When I was working as solo night nurse in a certain hospital ward, I often carried a torch in the breast pocket of my uniform with the beam pointing downwards, As the head of the torch was within the pocket of my white uniform, the light emitted a soft warm glow, sufficient to safely check on my patients during the frequent night rounds without disturbing them.

One night a student nurse appeared at the ward nurse's station just before I was about to do another round. I asked why she was there and she explained that she had been sent from another ward to observe what a nurse does on a night round.

I switched on my torch, put it in my pocket and invited her to follow me into the darkened ward that was illuminated only by night-lights along the skirting boards.

I might mention that I had inadvertently put my torch in my pocket upside-down and the light was shining upwards.

As I walked into the ward I turned and looked back to see if the student nurse was following me.
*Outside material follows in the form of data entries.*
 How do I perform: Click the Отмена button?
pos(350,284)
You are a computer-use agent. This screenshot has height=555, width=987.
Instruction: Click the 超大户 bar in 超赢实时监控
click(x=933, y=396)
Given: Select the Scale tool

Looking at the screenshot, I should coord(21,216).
As I turned, she began screaming in terror.

I immediately spun her around and led her back into the well-lit nurse's station to settle her down and seek an explanation.
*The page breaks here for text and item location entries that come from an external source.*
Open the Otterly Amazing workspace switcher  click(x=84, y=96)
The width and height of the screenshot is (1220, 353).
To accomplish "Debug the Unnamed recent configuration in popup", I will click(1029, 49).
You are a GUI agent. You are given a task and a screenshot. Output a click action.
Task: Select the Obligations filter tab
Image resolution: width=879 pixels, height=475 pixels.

When she had sufficiently recovered, she explained that the light shining on my face in the darkened ward gave my countenance a terrifying appearance with my eyes appearing to be darkened, the shadow of my nose moving grotesquely across my face and the shadow of my head on the ceiling above making my appearance like that of a caricature monster.

Needless to say, the torch was returned to its correct position, we resumed our responsibilities and a check on the patients revealed that none of them had woken up despite the loud screaming.

When people look at us, perhaps in the street or at a social gathering, what do they see? Isaiah 43:10 "You are My witnesses," declares the LORD.